Technical Abstract: Cotton is a pivotal global commodity, underscored by its economic value and widespread use. In the face of climate change, breeding resilient cultivars to variable environmental conditions becomes increasingly essential. However, the process of phenotyping, crucial for breeding efforts, is often considered a bottleneck because of the low throughput of traditional methods. To address this limitation, this study leverages hyperspectral remote sensing, a promising tool to assess crucial crop traits across forty cotton cultivars. Results from this study demonstrated the effectiveness of four vegetation indices (VIs) in evaluating these cultivars for water use efficiency (WUE).

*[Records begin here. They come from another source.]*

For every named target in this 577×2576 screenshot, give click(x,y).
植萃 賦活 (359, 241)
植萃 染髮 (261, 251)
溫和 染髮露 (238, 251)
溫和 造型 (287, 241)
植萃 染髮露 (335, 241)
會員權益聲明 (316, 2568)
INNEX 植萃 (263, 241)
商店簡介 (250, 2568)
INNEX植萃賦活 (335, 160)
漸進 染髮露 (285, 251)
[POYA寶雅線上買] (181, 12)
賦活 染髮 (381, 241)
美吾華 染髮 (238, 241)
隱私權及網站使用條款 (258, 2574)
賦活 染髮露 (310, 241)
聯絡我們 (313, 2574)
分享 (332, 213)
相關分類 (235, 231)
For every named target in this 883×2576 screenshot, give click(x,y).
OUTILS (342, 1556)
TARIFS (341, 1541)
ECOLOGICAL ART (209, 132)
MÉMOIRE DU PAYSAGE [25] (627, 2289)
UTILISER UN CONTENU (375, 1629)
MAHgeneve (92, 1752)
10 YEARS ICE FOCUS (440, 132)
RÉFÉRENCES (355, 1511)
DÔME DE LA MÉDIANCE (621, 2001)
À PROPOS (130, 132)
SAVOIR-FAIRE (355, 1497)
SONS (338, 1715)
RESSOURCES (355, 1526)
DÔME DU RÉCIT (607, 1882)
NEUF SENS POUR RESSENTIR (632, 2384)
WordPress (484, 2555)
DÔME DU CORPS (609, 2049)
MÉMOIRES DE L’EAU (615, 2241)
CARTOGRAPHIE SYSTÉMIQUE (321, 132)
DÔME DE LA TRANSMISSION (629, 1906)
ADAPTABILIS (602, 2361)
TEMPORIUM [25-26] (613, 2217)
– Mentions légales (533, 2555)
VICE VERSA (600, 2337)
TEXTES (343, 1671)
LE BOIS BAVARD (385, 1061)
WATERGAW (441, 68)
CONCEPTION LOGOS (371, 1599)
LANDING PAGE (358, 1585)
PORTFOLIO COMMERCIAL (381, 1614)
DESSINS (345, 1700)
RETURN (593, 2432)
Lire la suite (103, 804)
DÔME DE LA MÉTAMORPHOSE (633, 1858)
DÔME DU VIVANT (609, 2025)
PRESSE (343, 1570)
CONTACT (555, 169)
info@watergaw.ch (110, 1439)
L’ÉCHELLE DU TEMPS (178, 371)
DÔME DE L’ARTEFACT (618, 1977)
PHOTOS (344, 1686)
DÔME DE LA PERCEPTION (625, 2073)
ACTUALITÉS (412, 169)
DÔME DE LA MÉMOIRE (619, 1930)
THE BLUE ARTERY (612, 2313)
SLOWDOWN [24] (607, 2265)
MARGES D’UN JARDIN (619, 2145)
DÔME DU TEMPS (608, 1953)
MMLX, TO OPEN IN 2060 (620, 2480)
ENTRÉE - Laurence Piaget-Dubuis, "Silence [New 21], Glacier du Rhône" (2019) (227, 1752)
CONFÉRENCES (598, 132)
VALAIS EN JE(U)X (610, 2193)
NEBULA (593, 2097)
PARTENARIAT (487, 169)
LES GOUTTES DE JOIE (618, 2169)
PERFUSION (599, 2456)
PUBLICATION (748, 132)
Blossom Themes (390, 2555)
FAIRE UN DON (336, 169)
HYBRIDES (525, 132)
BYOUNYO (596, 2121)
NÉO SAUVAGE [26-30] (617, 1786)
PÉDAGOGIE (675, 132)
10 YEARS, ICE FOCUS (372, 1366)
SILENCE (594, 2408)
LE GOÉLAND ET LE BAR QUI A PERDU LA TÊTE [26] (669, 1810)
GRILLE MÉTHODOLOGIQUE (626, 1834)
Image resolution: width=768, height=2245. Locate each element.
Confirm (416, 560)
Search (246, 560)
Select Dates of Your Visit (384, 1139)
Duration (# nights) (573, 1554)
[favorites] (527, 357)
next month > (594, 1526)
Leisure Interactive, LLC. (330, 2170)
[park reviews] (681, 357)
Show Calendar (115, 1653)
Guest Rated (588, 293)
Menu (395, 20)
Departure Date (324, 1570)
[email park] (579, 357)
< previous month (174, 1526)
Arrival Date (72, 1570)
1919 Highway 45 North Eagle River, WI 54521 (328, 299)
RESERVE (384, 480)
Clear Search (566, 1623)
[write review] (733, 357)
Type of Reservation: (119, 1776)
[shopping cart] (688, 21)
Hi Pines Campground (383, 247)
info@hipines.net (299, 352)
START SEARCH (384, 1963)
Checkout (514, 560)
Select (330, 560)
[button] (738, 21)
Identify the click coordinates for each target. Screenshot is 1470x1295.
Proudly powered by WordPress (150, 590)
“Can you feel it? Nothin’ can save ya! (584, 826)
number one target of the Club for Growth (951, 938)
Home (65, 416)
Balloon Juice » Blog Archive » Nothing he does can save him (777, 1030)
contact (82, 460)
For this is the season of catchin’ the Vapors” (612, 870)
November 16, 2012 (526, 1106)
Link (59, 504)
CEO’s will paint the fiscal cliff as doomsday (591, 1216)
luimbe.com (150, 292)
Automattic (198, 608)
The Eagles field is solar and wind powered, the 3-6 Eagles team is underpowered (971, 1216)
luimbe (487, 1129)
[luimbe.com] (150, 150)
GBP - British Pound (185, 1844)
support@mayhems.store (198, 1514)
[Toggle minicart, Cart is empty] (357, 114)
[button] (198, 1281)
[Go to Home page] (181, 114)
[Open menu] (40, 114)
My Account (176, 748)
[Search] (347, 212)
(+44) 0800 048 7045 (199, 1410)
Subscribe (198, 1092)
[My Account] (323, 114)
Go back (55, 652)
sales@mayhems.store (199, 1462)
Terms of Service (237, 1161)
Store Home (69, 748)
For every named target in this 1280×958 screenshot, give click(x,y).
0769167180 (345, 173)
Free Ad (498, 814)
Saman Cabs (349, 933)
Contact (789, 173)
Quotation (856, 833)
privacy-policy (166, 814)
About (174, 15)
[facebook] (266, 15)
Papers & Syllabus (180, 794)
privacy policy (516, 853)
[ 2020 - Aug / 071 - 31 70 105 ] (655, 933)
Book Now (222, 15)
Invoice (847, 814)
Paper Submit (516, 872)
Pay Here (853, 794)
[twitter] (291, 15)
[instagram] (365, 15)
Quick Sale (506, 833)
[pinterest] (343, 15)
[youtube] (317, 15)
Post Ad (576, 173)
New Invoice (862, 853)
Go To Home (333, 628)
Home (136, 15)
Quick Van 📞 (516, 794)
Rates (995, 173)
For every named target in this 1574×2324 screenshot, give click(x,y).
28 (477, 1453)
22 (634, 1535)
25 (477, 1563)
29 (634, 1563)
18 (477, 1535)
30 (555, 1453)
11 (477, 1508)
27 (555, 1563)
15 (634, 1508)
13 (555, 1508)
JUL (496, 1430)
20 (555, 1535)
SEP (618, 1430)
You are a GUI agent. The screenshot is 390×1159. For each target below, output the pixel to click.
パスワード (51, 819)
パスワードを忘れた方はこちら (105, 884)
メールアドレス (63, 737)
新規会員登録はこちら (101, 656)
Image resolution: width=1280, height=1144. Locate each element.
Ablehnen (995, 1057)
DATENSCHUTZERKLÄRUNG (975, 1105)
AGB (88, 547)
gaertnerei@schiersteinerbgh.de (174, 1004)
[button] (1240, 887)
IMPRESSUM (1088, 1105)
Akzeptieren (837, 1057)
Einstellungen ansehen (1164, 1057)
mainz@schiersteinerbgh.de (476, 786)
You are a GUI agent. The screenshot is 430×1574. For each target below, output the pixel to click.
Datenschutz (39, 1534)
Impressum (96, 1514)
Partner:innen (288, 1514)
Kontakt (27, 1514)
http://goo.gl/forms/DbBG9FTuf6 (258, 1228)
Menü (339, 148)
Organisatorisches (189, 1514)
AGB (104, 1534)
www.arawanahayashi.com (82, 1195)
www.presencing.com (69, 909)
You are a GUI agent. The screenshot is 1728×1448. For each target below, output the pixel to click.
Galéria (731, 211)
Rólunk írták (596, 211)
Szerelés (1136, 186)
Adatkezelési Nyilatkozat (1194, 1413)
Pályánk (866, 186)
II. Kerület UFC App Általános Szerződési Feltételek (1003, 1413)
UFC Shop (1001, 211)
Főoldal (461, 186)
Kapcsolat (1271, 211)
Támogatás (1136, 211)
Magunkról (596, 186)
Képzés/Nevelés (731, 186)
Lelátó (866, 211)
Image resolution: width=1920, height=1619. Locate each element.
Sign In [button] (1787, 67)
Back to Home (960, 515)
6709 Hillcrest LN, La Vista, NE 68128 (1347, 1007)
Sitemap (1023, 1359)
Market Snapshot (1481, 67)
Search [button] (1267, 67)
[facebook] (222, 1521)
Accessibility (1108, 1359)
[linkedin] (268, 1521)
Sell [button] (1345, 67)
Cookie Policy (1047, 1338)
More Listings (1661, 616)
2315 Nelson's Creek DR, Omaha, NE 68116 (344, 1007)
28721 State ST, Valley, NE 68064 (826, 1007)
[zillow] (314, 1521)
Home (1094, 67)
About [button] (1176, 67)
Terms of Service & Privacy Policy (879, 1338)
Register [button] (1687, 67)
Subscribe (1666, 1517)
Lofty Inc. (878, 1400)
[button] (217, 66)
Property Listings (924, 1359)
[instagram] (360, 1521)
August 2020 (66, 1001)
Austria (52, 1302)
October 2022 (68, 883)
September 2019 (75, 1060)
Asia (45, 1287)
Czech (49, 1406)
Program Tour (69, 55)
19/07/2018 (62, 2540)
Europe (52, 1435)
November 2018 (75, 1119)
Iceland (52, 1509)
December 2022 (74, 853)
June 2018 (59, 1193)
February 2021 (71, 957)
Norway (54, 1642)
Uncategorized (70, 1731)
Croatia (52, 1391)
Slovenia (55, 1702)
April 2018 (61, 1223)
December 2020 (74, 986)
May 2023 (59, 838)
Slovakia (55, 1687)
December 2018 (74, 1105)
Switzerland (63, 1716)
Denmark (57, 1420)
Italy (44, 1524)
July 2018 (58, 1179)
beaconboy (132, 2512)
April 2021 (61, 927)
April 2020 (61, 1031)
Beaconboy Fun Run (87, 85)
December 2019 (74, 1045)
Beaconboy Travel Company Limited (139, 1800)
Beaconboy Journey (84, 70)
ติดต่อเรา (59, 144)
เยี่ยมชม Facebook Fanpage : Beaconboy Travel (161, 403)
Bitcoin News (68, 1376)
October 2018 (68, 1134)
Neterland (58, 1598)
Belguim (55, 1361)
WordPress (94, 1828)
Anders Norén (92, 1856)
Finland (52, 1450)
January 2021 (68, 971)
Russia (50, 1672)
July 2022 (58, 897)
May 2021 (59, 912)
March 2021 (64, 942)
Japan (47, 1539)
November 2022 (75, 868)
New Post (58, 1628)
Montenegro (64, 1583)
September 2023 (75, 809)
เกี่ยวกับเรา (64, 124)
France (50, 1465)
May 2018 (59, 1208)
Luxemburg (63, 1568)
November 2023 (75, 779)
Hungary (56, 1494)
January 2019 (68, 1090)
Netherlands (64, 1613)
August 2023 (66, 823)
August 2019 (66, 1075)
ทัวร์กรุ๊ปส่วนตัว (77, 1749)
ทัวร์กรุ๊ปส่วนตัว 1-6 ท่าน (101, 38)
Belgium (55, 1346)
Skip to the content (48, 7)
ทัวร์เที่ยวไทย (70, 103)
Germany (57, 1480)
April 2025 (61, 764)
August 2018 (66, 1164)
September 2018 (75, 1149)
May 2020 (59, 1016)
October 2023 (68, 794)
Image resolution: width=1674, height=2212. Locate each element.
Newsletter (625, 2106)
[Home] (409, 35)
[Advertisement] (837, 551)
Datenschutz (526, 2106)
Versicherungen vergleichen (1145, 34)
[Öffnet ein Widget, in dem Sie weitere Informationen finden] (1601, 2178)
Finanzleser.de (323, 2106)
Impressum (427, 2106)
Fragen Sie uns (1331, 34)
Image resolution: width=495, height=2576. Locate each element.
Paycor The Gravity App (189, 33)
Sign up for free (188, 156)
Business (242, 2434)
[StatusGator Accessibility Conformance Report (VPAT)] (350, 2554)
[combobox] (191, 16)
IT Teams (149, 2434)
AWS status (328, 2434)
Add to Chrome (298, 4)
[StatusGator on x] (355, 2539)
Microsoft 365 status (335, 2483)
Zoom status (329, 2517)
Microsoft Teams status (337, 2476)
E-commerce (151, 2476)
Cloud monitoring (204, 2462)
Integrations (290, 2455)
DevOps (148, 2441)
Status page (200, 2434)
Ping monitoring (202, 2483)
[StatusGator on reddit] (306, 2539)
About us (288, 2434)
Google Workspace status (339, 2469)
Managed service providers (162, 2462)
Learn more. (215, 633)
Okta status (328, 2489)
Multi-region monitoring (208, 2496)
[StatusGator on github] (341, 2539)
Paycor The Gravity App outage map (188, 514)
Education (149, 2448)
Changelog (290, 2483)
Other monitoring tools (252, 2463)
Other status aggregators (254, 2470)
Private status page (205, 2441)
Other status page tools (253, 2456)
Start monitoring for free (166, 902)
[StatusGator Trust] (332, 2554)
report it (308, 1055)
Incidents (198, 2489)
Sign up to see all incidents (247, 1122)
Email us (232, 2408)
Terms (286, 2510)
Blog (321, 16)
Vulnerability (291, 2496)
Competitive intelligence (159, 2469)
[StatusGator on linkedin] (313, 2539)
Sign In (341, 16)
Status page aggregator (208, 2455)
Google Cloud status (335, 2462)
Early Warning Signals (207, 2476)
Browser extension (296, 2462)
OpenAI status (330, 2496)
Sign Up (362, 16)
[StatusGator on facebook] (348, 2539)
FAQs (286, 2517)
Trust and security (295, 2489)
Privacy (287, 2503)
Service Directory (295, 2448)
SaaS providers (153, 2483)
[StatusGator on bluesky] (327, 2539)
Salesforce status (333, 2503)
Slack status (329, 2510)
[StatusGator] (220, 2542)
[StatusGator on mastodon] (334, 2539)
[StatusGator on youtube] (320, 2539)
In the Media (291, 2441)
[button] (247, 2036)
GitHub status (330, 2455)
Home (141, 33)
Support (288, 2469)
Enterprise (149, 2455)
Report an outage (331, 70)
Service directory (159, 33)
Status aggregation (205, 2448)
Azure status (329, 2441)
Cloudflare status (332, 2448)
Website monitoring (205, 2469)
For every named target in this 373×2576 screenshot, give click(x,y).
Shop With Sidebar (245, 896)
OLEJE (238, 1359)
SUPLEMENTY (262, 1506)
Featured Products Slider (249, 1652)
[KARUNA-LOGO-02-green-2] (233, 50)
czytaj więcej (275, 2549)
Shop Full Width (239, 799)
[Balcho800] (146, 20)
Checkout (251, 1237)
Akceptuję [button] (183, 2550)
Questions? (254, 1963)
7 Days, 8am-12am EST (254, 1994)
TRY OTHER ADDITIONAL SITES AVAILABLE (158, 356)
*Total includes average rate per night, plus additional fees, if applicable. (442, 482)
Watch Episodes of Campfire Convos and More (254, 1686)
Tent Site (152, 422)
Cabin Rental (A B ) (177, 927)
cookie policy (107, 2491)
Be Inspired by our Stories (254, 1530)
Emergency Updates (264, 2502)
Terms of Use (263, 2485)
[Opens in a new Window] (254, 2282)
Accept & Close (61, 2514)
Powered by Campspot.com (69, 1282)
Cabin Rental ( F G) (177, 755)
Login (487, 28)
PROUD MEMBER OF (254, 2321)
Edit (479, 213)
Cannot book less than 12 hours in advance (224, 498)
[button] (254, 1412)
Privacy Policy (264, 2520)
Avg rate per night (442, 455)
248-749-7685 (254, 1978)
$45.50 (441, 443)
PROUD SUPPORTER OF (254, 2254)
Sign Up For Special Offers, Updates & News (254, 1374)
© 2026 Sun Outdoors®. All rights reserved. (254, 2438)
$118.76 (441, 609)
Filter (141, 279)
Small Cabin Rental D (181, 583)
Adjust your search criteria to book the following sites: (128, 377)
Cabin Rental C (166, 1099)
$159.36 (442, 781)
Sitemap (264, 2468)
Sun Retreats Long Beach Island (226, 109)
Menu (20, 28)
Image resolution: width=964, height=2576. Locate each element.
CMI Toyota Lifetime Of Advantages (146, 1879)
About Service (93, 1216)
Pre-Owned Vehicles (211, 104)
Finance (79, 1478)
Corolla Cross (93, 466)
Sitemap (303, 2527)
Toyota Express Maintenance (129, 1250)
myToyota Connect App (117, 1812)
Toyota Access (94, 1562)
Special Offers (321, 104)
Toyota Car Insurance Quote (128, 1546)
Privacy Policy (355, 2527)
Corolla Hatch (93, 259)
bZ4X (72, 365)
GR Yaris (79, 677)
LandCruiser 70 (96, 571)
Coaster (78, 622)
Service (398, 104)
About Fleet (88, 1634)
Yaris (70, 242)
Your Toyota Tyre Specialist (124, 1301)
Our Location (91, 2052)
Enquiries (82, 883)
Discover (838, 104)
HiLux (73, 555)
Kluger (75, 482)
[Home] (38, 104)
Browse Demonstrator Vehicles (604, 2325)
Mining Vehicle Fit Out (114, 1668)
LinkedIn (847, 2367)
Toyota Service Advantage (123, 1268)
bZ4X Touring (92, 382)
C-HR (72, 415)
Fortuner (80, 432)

Prediction accuracy for WUE through VIs such as simple ratio water index (SRWI) and normalized difference water index (NDWI) was higher (up to R2 = 0.66), enabling better detection of phenotypic variations (.05) among the cultivars compared to physiological-related traits (from R2 = 0.21 to R2= 0.42) with high repeatability and low RMSE. These VIs also showed high Pearson correlations with WUE (up to r = 0.81) and yield-related traits (up to r = 0.63). We also selected high-performing cultivars based on VIs, WUE, and fiber quality traits. This study demonstrated that the hyperspectral-based proximal sensing approach helps rapidly assess the in-season performance of cultivars for important traits and aids in precise breeding decisions for developing climate-resilient cotton cultivars.